Rick held the gourd while the K’kuthrrup brought its feeding tusk down against the gourd’s husk.  A weak tap.  Followed by a scratching sound as the tip tried to bore its way through.  
“Shit…!”  Rick let go of the skirt.  He pulled his utility tool from his belt and popped out the blade.  He stabbed the gourd and twisted.  Thick, yellow liquid, like glue, oozed out of the wound.  It smelled like cleaning fluid.  
“There!”  He shoved it under the skirt, jamming it in so it held the skirt up.  He spotted two more of the same variety.  He stabbed them both, twisted the blade, then pushed them in beside the first.  
“I’m done!  You hear me?
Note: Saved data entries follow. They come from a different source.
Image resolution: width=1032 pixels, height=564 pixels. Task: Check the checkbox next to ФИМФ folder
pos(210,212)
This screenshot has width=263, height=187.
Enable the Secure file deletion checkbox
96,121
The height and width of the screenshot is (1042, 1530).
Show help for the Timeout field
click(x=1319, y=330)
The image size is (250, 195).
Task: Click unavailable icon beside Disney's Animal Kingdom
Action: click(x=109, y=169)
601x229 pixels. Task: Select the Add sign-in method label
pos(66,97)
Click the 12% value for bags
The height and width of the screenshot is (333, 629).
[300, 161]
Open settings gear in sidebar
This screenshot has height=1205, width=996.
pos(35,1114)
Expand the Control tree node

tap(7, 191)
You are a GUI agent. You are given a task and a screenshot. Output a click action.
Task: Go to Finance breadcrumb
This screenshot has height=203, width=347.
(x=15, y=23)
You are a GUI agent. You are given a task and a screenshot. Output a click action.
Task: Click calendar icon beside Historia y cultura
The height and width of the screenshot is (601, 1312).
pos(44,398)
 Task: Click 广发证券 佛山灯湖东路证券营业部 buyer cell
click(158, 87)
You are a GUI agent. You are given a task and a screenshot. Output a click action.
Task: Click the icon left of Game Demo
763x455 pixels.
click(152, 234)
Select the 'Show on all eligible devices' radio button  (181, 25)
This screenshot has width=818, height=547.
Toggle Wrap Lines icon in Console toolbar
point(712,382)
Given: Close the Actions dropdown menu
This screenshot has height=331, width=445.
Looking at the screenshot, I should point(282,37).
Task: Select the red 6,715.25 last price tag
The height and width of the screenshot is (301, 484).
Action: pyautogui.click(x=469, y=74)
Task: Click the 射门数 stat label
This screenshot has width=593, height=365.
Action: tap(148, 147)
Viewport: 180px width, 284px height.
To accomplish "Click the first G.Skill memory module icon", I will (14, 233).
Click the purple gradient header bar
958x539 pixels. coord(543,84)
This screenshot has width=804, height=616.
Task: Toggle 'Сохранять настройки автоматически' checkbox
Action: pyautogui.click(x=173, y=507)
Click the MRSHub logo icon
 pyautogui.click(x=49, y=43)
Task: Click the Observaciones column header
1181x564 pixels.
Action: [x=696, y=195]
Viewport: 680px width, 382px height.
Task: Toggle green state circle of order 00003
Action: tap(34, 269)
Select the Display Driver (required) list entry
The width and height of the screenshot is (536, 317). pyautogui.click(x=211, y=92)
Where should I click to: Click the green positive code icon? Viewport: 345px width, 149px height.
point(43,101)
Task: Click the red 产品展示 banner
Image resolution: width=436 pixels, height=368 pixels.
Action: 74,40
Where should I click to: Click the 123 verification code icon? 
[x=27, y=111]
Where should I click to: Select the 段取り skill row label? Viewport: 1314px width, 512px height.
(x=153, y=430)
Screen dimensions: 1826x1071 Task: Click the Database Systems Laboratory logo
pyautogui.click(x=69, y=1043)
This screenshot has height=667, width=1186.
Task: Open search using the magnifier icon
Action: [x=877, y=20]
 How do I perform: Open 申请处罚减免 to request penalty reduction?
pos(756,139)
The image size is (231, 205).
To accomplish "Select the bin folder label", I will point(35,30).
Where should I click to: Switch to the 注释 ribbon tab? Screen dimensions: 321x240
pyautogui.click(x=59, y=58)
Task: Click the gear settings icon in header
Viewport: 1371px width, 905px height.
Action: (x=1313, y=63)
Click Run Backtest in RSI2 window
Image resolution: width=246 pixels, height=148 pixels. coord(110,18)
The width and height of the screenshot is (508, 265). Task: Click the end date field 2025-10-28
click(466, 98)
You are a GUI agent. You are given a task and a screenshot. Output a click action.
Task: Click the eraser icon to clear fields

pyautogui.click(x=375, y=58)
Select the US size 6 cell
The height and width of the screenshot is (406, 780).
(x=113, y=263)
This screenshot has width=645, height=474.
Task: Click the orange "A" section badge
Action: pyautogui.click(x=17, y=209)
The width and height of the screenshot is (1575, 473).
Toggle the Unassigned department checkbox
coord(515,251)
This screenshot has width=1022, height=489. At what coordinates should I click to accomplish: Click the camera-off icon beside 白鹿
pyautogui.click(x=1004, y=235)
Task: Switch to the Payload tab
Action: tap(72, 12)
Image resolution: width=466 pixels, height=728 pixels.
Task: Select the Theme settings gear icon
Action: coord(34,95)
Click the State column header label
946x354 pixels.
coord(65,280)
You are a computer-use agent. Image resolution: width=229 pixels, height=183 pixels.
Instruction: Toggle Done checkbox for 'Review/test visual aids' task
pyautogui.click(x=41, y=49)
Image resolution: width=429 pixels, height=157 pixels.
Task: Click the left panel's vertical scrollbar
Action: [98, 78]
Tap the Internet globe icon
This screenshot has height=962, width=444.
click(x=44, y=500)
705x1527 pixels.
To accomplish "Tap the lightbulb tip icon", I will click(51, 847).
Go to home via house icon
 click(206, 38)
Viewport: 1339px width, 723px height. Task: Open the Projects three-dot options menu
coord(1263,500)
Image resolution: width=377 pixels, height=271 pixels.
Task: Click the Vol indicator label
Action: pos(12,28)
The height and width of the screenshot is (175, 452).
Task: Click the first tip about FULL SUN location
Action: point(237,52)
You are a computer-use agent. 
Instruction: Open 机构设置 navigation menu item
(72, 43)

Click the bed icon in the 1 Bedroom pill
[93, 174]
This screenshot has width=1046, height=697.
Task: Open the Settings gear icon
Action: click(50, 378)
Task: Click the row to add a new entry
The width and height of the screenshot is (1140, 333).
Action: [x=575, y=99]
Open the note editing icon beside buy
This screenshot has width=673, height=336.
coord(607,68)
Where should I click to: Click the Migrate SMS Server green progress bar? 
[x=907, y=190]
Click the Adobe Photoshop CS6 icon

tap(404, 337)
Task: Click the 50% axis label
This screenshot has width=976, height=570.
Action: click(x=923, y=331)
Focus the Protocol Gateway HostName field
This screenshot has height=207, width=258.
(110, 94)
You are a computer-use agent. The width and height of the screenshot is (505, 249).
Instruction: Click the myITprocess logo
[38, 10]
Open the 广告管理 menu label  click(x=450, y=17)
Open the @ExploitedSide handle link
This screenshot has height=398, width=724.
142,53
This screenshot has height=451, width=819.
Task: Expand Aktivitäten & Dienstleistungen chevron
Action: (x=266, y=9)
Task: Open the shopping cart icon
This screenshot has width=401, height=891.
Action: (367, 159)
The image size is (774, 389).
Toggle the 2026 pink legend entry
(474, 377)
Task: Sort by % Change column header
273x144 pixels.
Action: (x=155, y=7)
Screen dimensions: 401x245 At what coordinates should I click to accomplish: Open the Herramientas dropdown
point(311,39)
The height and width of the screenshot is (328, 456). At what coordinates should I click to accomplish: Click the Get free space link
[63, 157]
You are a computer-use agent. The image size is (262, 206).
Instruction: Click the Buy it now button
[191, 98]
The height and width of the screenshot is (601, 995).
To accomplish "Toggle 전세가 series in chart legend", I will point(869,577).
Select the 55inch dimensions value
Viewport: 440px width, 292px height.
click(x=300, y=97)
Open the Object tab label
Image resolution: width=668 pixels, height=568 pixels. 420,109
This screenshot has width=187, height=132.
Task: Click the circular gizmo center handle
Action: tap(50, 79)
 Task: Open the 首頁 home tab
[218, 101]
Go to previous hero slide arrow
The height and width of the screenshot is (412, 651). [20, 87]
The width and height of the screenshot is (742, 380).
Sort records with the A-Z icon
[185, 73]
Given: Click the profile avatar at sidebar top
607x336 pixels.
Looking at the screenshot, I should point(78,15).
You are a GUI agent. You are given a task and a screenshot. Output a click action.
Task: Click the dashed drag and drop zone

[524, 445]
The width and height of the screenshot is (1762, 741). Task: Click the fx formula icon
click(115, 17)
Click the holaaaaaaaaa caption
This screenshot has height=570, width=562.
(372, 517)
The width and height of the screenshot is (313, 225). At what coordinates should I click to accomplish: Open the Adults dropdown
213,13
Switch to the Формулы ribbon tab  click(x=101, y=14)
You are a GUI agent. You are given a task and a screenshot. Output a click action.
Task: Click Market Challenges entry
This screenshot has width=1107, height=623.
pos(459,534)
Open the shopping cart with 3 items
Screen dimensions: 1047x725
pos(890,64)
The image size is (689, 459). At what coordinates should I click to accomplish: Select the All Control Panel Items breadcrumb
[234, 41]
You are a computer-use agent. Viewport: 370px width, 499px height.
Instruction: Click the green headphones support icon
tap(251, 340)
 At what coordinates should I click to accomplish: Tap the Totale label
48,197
That’s it!”  The K’kuthrrup continued to stare at him.  Rick could hear a sucking sound, like a baby at its mother’s breast.  
Rick turned and ran from the encampment.  He didn’t even bother to check the time.
He just reached the outer wall of the K’kuthrrup town when he heard the SSTO engine’s start.  He’d been shouting into his PA for the last hundred meters, trying to raise someone on board.  
A percussive blast, like a giant fist, punched him in the chest.  A burning wind slapped him in the face, fingers of sand and grit poking out his eyes.  He turned and huddled against the outside wall.  The taste of burnt metal and dirt filled his mouth.  
Once he cleared the crud from his eyes, he looked up.  The SSTO was the point of a high intensity torch, with a piss-poor weld of black cloud closing the rent it made in the sky.  
Rick slumped back.  He felt nothing as the SSTO rolled and arched into the blue-black sky above.  He’d start cursing later.
He sat there once the SSTO winked out.  He nodded.  He’d gone from pirate to castaway.  Oh-kay…  Just…  Fine.

Rick got to his feet and headed back toward the encampment.  He wondered what sort of roommate the K’kuthrrup would be.